Last week I worried about our society’s basic lack of civility.
This week, there’s another cause for fretting: stupidity.
Last week I worried about our society’s basic lack of civility. This week, there’s another cause for fretting: stupidity.

I awoke in the wee hours of the morning a few months ago, and unable to fall back to sleep, I wandered downstairs to see if the dregs of nowhere-near-prime-time television might lull me into dreamland. Instead, it gave me reason to be afraid, very afraid.

I landed on a comedy game show called “Street Smarts.” The show’s host, a comedian named Frank Nicotero, travels around the country asking everyday people – adults, mind you – simple trivia questions. Tapes of three of the interviews are played to in-studio contestants who have to guess whether the person will answer the question right or wrong.

These are not even moderately difficult questions. Frank’s not asking people to come up with Einstein’s formula for the theory of relativity or to name elements based on their symbols on the periodic table.

I’m not bothered when people miss pop culture queries, such as “What’s Eminem’s real name?” or slang questions, such as “What’s bling-bling?”

But when people don’t know how many states there are in the U.S.A. (I’ve seen people answer 52), what countries are on America’s northern or southern borders, or how to pronounce simple words such as exotic, I shudder.

A person failed to identify Richard Nixon with the following clues: A U.S. president, nicknamed Tricky Dick, real first name Richard, the only president to resign. I don’t remember the interview subject’s answer; I think the shock of her failure to come up with Nixon’s name overloaded my brain and wiped out my memory of the next few minutes.

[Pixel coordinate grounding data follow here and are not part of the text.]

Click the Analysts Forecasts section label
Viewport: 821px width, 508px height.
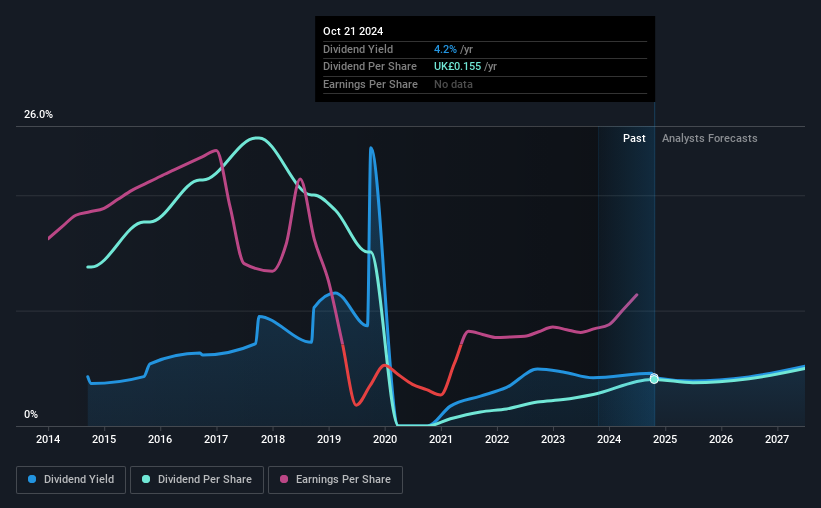[709, 138]
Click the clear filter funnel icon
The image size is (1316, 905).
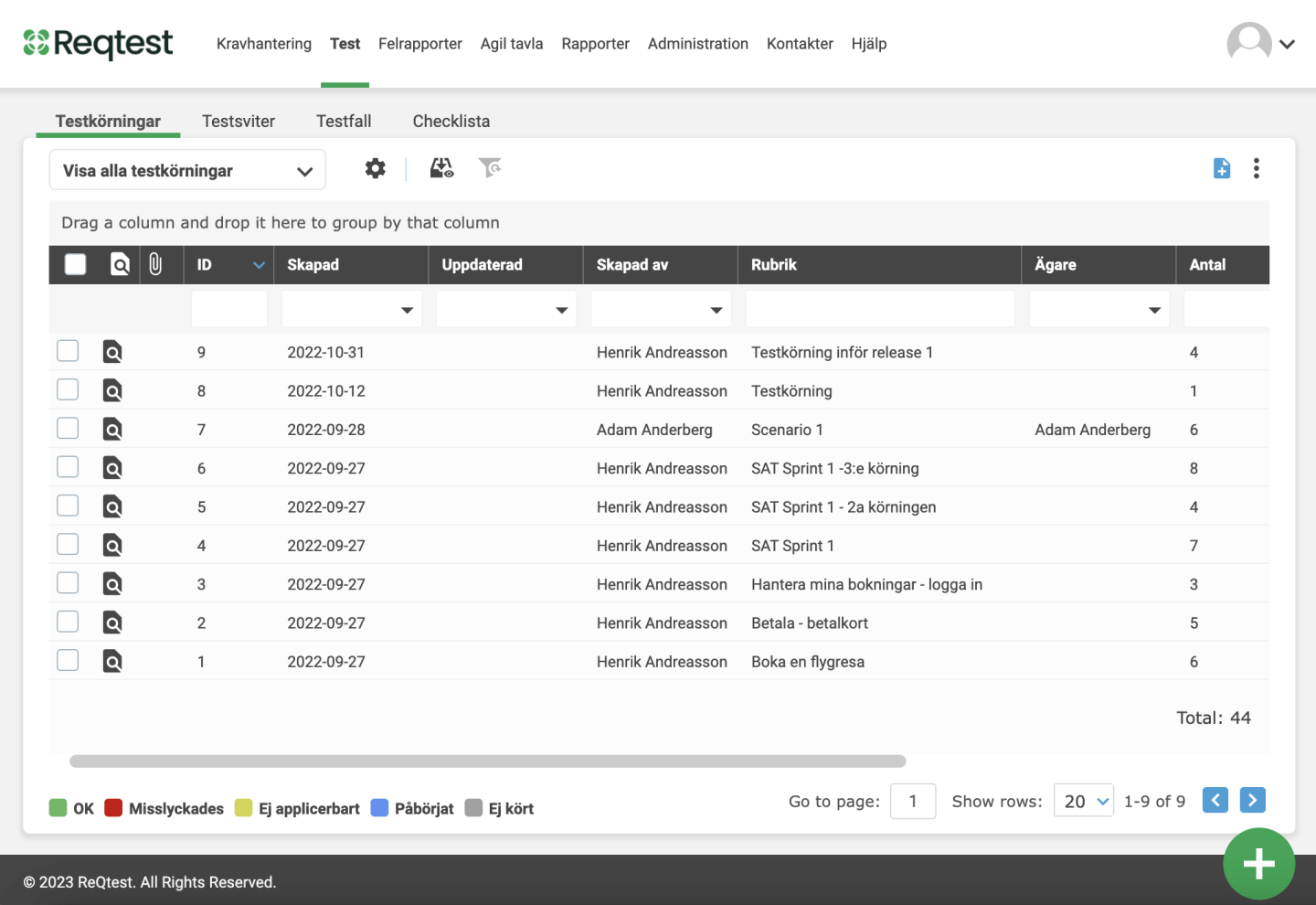(490, 168)
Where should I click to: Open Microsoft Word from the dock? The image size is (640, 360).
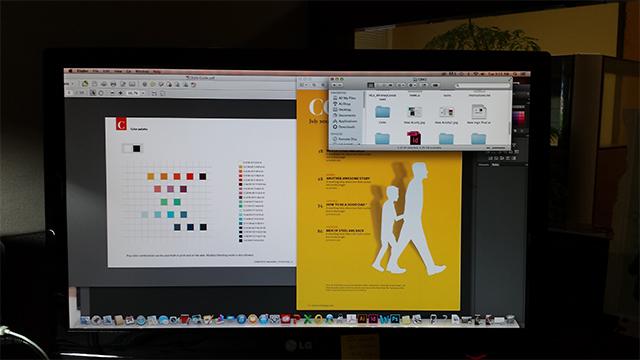pos(384,319)
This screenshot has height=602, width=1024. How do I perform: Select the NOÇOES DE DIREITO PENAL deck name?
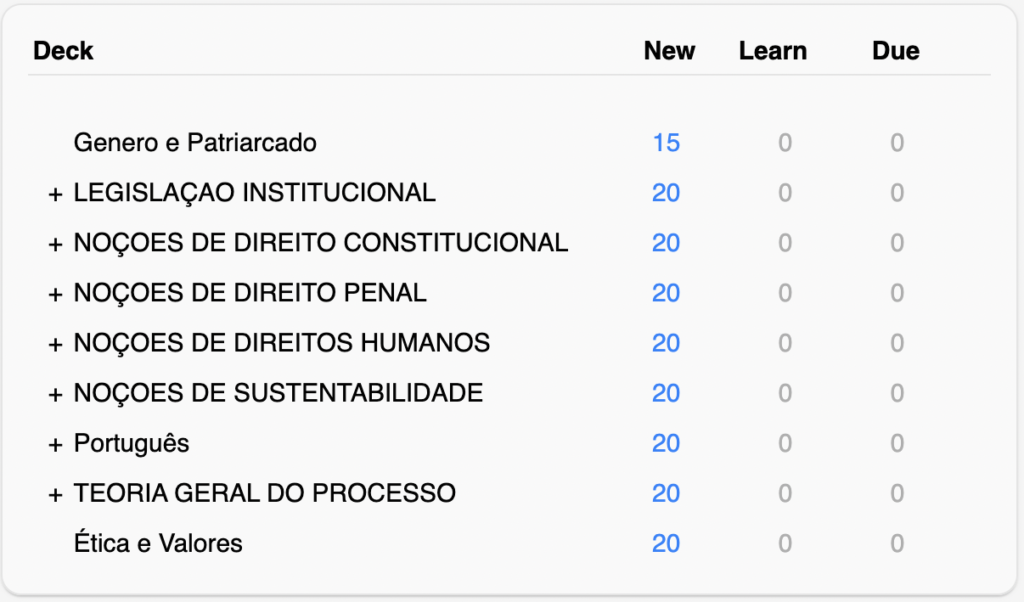point(250,293)
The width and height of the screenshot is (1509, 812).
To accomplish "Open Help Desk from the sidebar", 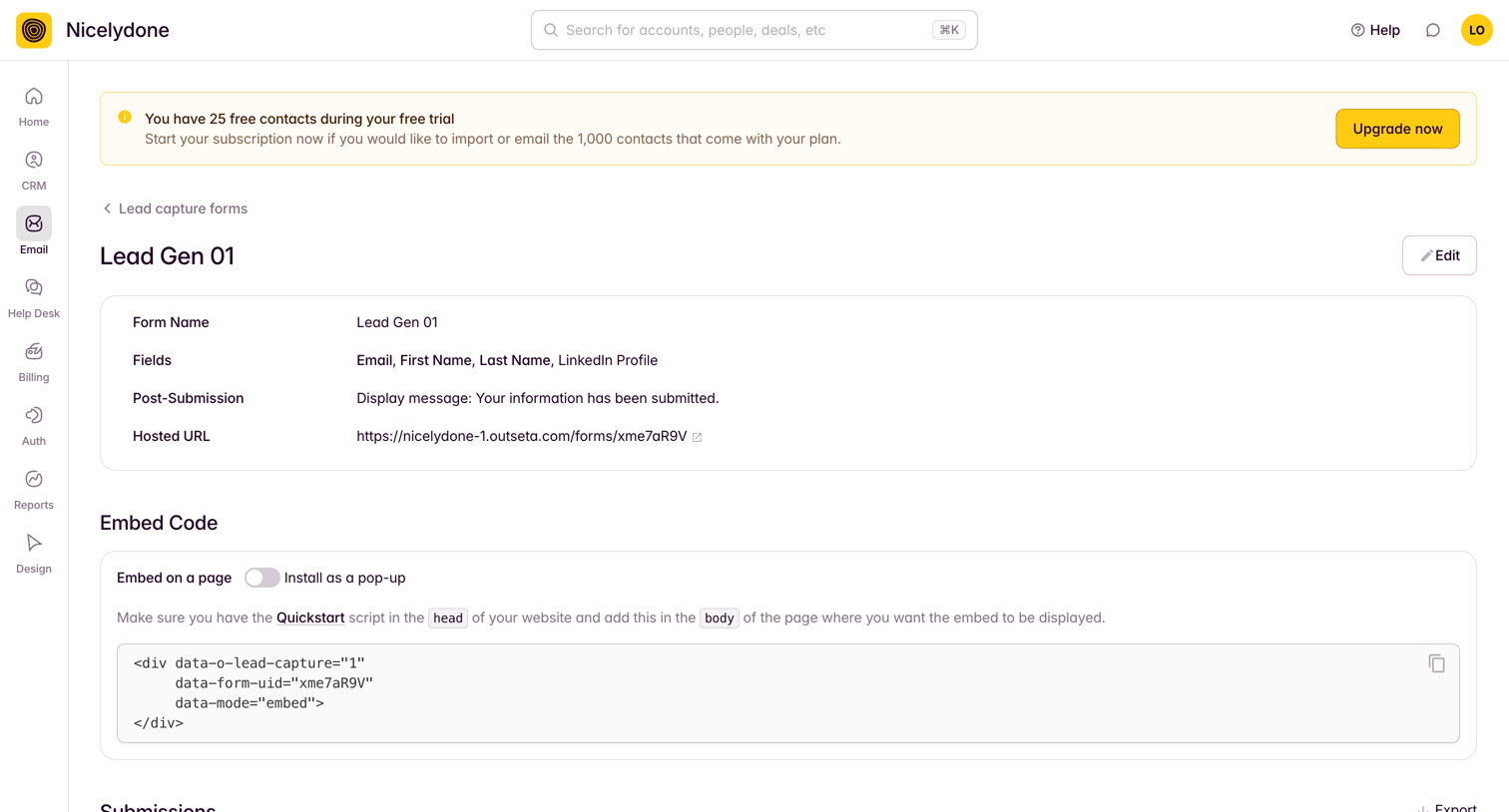I will [x=34, y=298].
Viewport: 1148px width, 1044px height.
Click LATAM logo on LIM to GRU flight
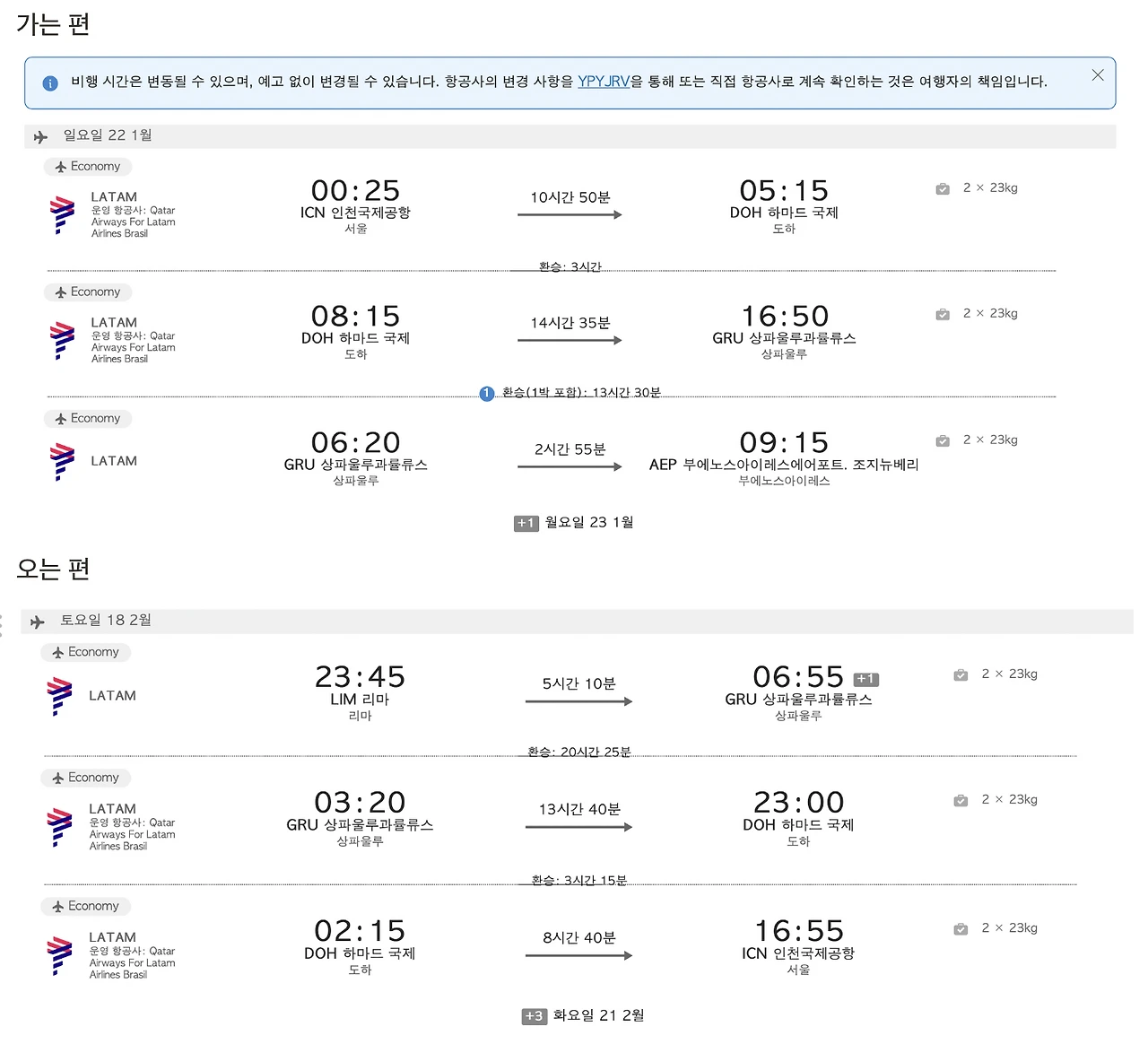coord(60,697)
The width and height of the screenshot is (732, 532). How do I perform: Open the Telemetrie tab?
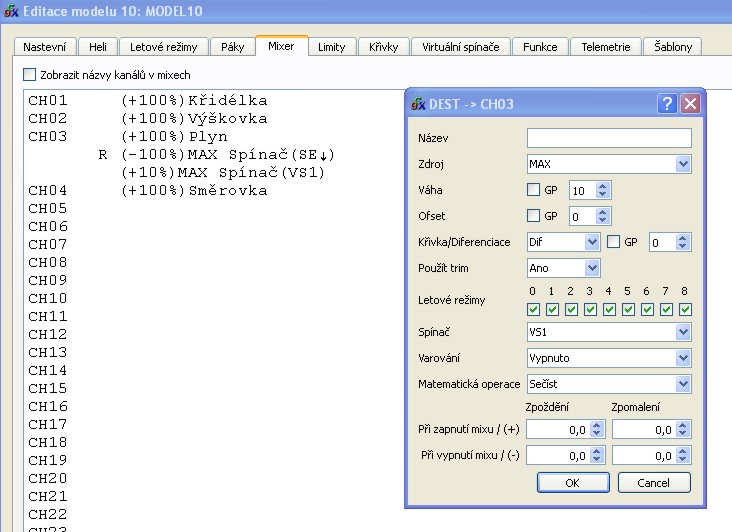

I recently saw another interview subject say she had voted in the last election. When Frank asked who she voted for, she replied, “Jimmy Carter.” I suppose she might have written in Carter’s name, or perhaps she’s a member of the group who votes for Nobel Peace Prizes, but, somehow, I doubt it. I’d sooner believe she spent the last two decades (Carter last ran for president in 1980 and was trounced by Ronald Reagan) in a coma and miraculously recovered than believe she could figure out how to cast a write-in ballot.

Suffice it to say that the show is filled with simple questions and frequently only one of the three “Street Smarts” interview subjects answers correctly.

I’ve frequently bemoaned the lack of voter turnout in this country. I’ve compared the shamefully low U.S. voter turnout to other nations’ voting rates, I’ve advocated novel ideas for increasing voter turnout, and wondered why the events of Sept. 11 didn’t send voters stampeding to the polls.

But after watching “Street Smarts,” I’ve begun to wonder: If these are the folks who aren’t voting, maybe that’s OK.

Meanwhile, I have an embarrassing confession to make: I added “Street Smarts” to our Tivo season pass list. If my 7-year-old daughter or 11-year-old son happen to be nearby when I replay the show, I especially enjoy pausing it to give them a chance to answer some of the show’s questions – and my kids know their current events, geography and U.S. history better than the interview subjects do, and my grade schoolers’ vocabularies blow them out of the water.

Maybe allowing me to feel superior for 30 minutes is some small compensation for the worry the show inflicts upon me. Or maybe I’ve just damned myself with faint praise. Either way, if you want to see how street smart you are, the show airs weeknights on KTVU Channel 2 at 1:30 a.m., and KCBA Channel 35 at 1 a.m.